“Eleições não serão da estrutura, mas sim da postura política”, defende Marina Silva

Em Goiânia para o lançamento oficial da campanha de Djalma Araújo, ex-senadora defendeu renovação na política e novas eleições para presidente

Marina Silva compareceu ao lançamento oficial da candidatura de Djalma Araújo | Foto: Divulgação

Marina Silva compareceu ao lançamento oficial da candidatura de Djalma Araújo | Foto: Divulgação

A ex-senadora e líder do partido Rede Sustentabilidade (Rede), Marina Silva, esteve nesta sexta-feira (19/8) em Goiânia para o lançamento oficial da campanha de Djalma Araújo, candidato à Prefeitura de Goiânia pela legenda. Marina apontou que o vereador enfrenta um desafio muito grande, com apenas 12 segundos na televisão e pouca estrutura, mas defendeu que a solução é mostrar sua trajetória e debater a cidade.

Mais de uma vez a ex-senadora defendeu que as eleições municipais serão ganhas não com estrutura, mas com a postura. “As candidaturas da Rede são baseadas em três questões: na postura do candidato e seu compromisso, os nossos programas e no debate. Não queremos aprofundar a cultura do embate e do ódio, feita pelos partidos da polarização”, declarou.

De acordo com a ex-candidata à Presidência da República, a sociedade brasileira está aprendendo a estar à frente dos partidos e das instituições políticas. Ela apontou que mesmo sem estrutura e grandes financiamentos, conseguiu ficar em terceiro lugar nas eleições de 2014 justamente por sua postura e trajetória. “E isso o Djalma tem”, ressaltou.

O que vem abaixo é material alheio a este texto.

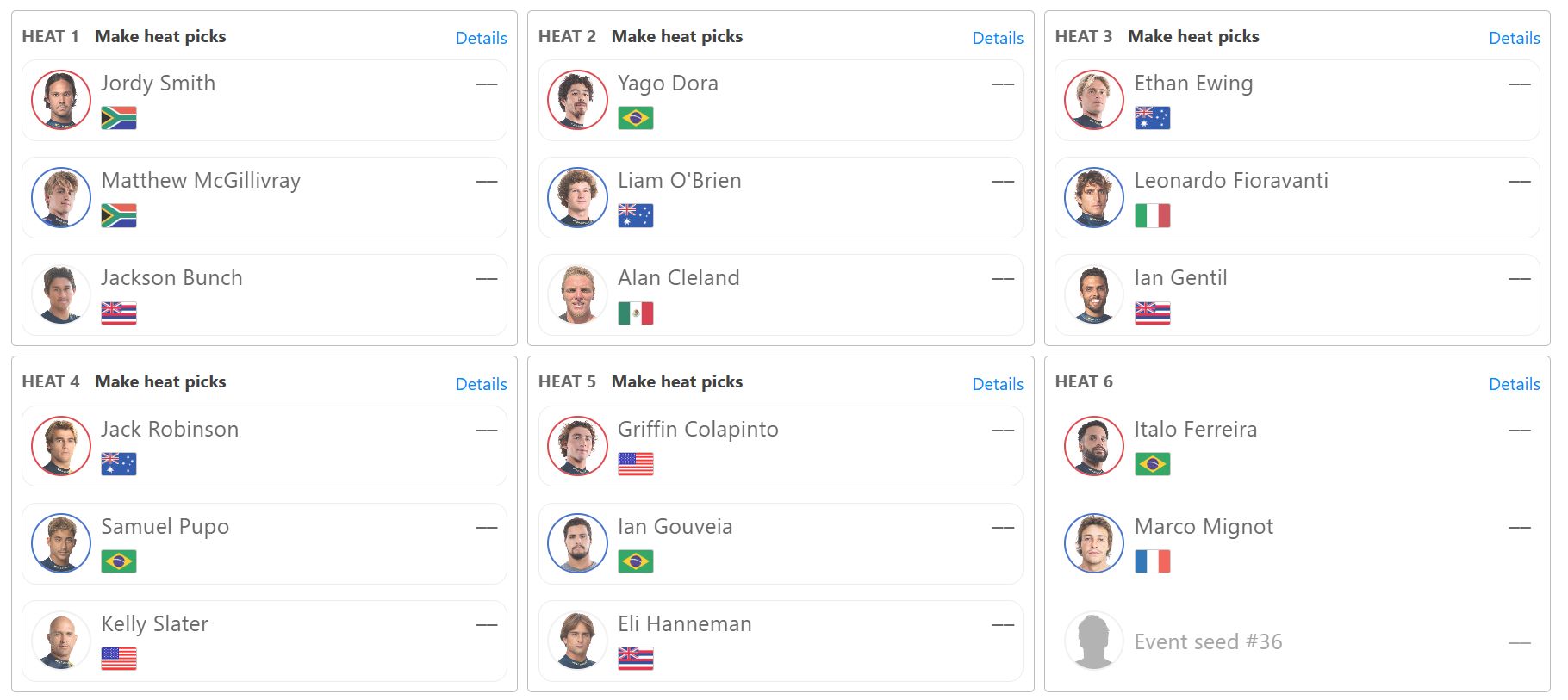
Task: Open Details link for Heat 6
Action: (1515, 384)
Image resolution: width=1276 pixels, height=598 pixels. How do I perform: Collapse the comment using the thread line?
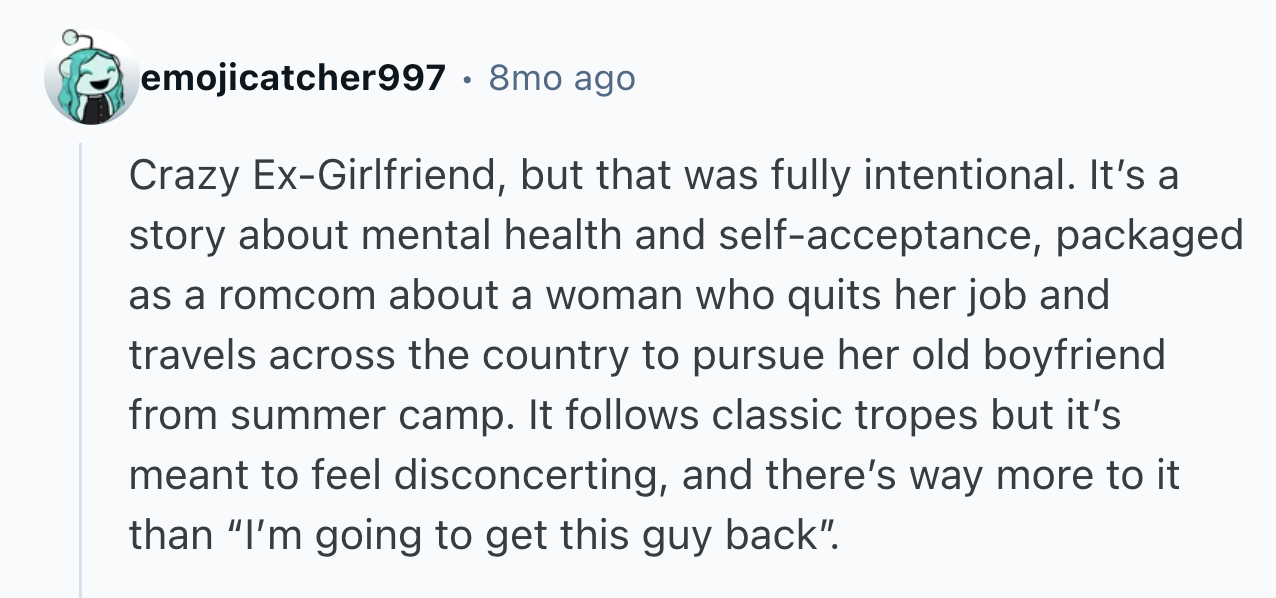coord(81,370)
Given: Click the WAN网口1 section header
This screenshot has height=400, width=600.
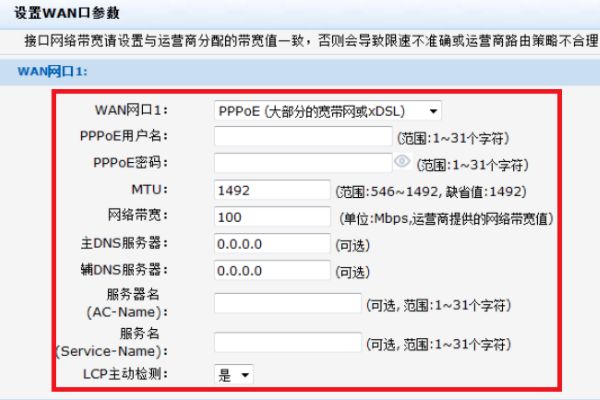Looking at the screenshot, I should (x=54, y=72).
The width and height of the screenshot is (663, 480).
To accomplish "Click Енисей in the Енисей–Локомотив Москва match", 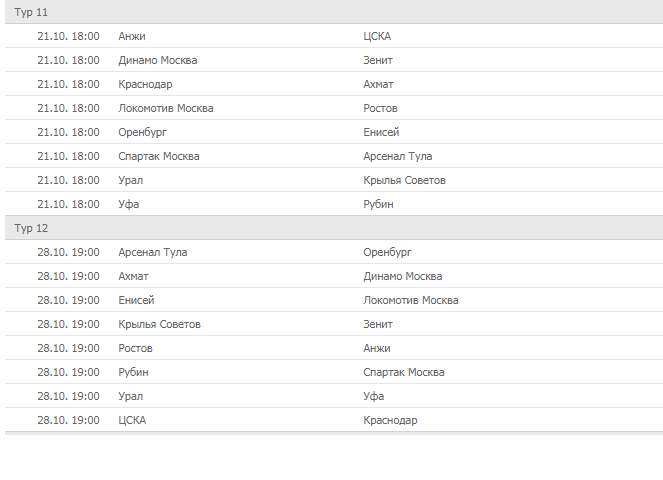I will click(x=136, y=300).
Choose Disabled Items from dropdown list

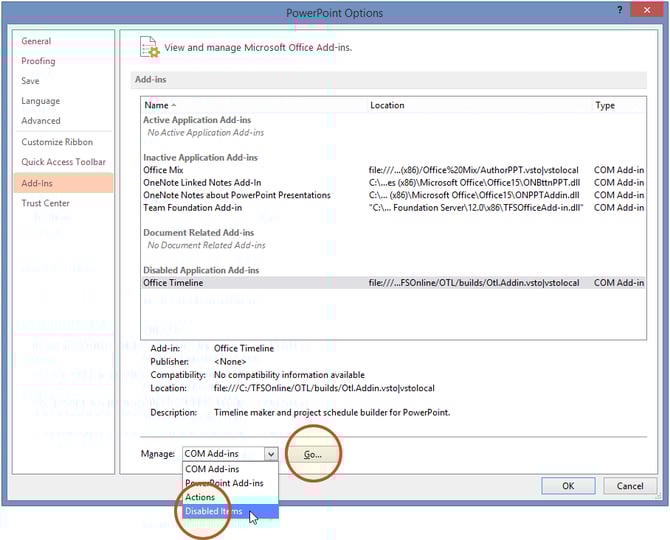click(214, 511)
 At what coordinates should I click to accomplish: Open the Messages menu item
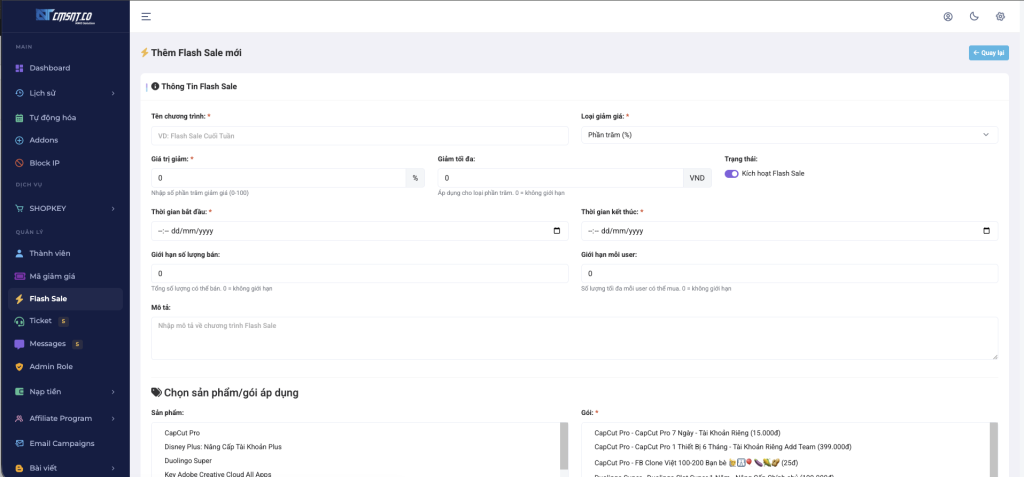47,344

“Quem quiser se sentir autor de uma vitória, vai votar no Djalma. Se o candidato que tiver estrutura, dinheiro e marqueteiro ganhar, vai ser por isso que ganhou. Mas se Djalma chegar ao segundo turno, sabe que é porque a sociedade o colocou lá e vai dever somente à sociedade”, disse.

Renovação

Marina Silva aproveitou a ocasião para defender uma renovação na política o que, segundo ela, não se faz através de um grupo ou partido político. “Não existe árvore saudável em ecossistema doente. Se continua essa degradação dentro dos partidos, continua a mesma política de sempre”.

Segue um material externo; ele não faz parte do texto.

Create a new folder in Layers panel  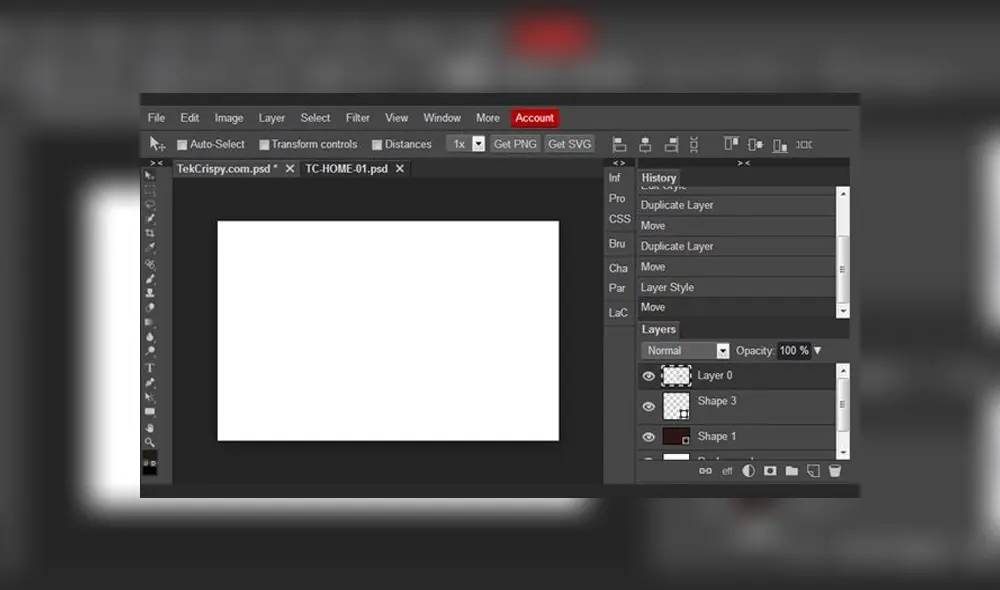click(791, 471)
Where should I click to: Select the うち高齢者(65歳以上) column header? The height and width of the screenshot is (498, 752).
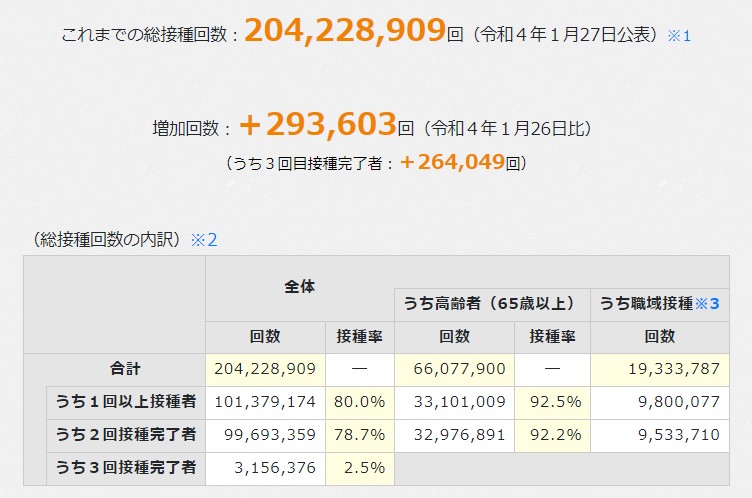click(488, 303)
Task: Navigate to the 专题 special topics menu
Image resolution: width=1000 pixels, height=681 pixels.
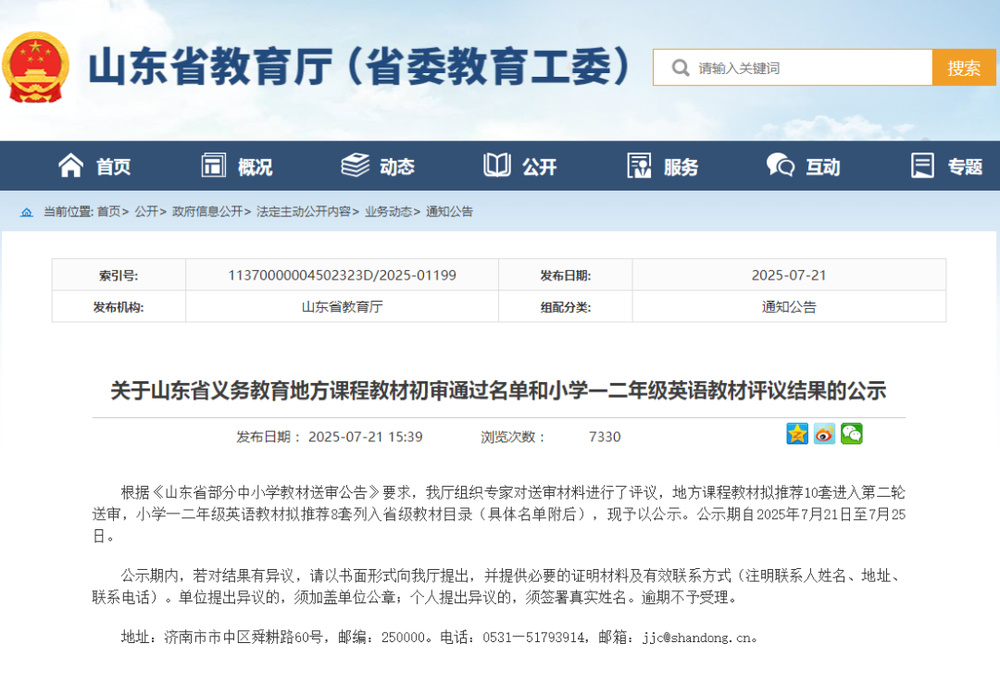Action: coord(946,166)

Ela apontou que a Rede vem crescendo muito: em dez meses o partido conseguiu lançar candidatos a prefeitos em dez capitais e em outras sete está em coligações; a legenda está presente nos 27 estados do país com diretórios em 700 municípios. Para ela o crescimento veio com o interesse dos jovens na política.

O importante é, segundo Marina, parar de discutir projeto de “poder pelo poder” e discutir “projetos para o país”. “Que se coloque a política como um modo de fazer propostas, como um meio de debate, assim como faz o Djalma. Temos que apresentar um programa em conjunto com a sociedade e fazer uma aliança não com empresários e políticos, mas com o povo”, defendeu.

Um dos exemplos da briga pelo poder citados por ela é o próprio governo interino de Michel Temer (PMDB) que, segundo a ex-senadora, já está “brigando para ver quem vai ser candidato em 2018”. Para ela, o governo já está em uma disputa pelo poder enquanto o que deveria ser feito era “dar uma resposta ao povo”.

Novas eleições

A líder da Rede falou ainda sobre a possibilidade de novas eleições. O partido, explicou Marina, defende novas eleições, mas não nos moldes da proposta da presidente afastada Dilma Rousseff (PT).

“De acordo com a Constituição só existe uma possibilidade de termos novas eleições: se o processo que está no TSE for julgado e ao ficar comprovado – como está indicando a Lava-Jato – que o dinheiro do Petrolão foi usado para fraudar eleição da chapa Dilma-Temer, essa chapa deve ser cassada e devem ser convocadas novas eleições. Qualquer outro caminho que não seja esse, não tem base constitucional.”, declarou.

Para ela, um plebiscito que consulte o povo sobre novas eleições pode ser “uma espécie de anistia para quem praticou crime de responsabilidade e não quer perder sua elegibilidade para as próximas eleições”.

Por isso, destacou, a Rede defende novas eleições de acordo com o processo no Tribunal Superior Eleitoral desde o início. A Justiça Eleitoral, defendeu, tem o papel de mostrar que a impunidade política vai acabar.